Question 25

a)    Describe the various types of brain herniation with clinical features and radiological features.
(70% marks)

b)    Describe the role of decompressive craniotomy in Traumatic Brain Injury.    (30% marks)
 

[Click here to toggle visibility of the answers]

College answer

Not available.

Discussion

a) Different types of brain herniation:

Herniation Radiological features Clinical features
Falcine
  • Displacement of the cingulate gyrus under the falx cerebri
  • Leg weakness
Midline shift
  • Midline shift of the septum pellucidum
  • A decreased level of consciousness, proportional to the degree of shift.
Uncal
  • Uncus and medial temporal lobe displaced medially
  • Effacement of the suprasellar cistern
  • The hippocampus obliterates the quadrigeminal cistern
  • midbrain effaced and displaced laterally
  • Ipsilateral fixed dilated pupil (3rd nerve palsy)
  • Decreased level of consciousness
  • Hemiparesis
  • Cortical blindness
Central tentorial
  • Obliteration of basal subarachnoid cisterns
  • Increased brainstem sagittal diameter 
  • Inferior displacement of the basilar artery
  • Coma​
  • Parinaud's syndrome:
  • Diabetes insipidus
Tonsillar
  • Cerebellar tonsil below the foramen magnum
  • Coma
  • Apnea
  • Hypertension
Upward
  • Flattened quadrigeminal cistern
  • "Spinning top" midbrain
  • Hydrocephalus
  • Coma
  • Miosis (reactive)
  • Absent or assymmetric doll's eye
  • Decerebrate posuring
Transcalvarial
  • Depends where the defect is
  • Depends where the defect is

b) Note that the college asked to "discuss" the practice of decompressive craniectomy in TBI, not "critically evaluate" it.  Still:

Rationale for decompressive craniectomy:

  • Raised intracranial pressure contributes to secondary brain injury and morbidity/mortality from TBI
  • Intracranial pressure is governed by the Monro-Kellie Doctrine, where intracranial content is confined within a finite space and any expansion of one component produces increased pressure on other components
  • Decompressive craniectomy increases the volume available to the intracranial contents
  • The consequence should be decreased ICP and decreased secondary brain injury.

Advantages:

  • Maybe some sort of mortality benefit (cohort studies such as Sonuca et al, 2010; as well as RESCUIicp)
  • Shorter ICU stay
  • Less ICP-targeting interventions
  • Lower ICP

Complications of decompressive craniectomy:

  • Herniation though the defect
  • Delayed paradoxical herniation
  • Subdural hygroma
  • Infection
  • Bleeding
  • Post-traumatic hydrocephalus
  • "Sinking Flap Syndrome"
  • Bone resorption

Evidence for decompressive craniectomy in TBI:

  • DECRA: Unchanged mortality; worse disability outcome
  • RESCUEicp: Improved mortality; worse disability outcome

References

Hahn, F. J., and J. Gurney. "CT signs of central descending transtentorial herniation." American Journal of Neuroradiology 6.5 (1985): 844-845.

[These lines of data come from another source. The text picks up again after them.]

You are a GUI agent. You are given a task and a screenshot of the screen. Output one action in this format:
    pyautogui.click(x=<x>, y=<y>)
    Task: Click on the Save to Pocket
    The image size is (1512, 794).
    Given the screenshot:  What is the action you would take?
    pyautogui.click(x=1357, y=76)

Brazis, P., J. Masdeu, and Jose Biller. "Localization in Clinical Neurology." 2007 Lippincott Williams & Wilkins

Cuneo, Richard A., et al. "Upward transtentorial herniation: seven cases and a literature review." Archives of neurology 36.10 (1979): 618-623.

Cooper, D. James, et al. "Decompressive craniectomy in diffuse traumatic brain injury." New England Journal of Medicine 364.16 (2011): 1493-1502.

Hutchinson, Peter J., et al. "Trial of decompressive craniectomy for traumatic intracranial hypertension." New England Journal of Medicine 375.12 (2016): 1119-1130.

Torres, Roland. "DECRA… Where do we go from here?." Surgical neurology international 3 (2012).

Muñoz, Javier, et al. "Primary decompressive craniectomy in neurocritical patients. a meta-analysis of randomized controlled trials, cohort and case-control studies." Journal of Emergency and Critical Care Medicine 2.9 (2018).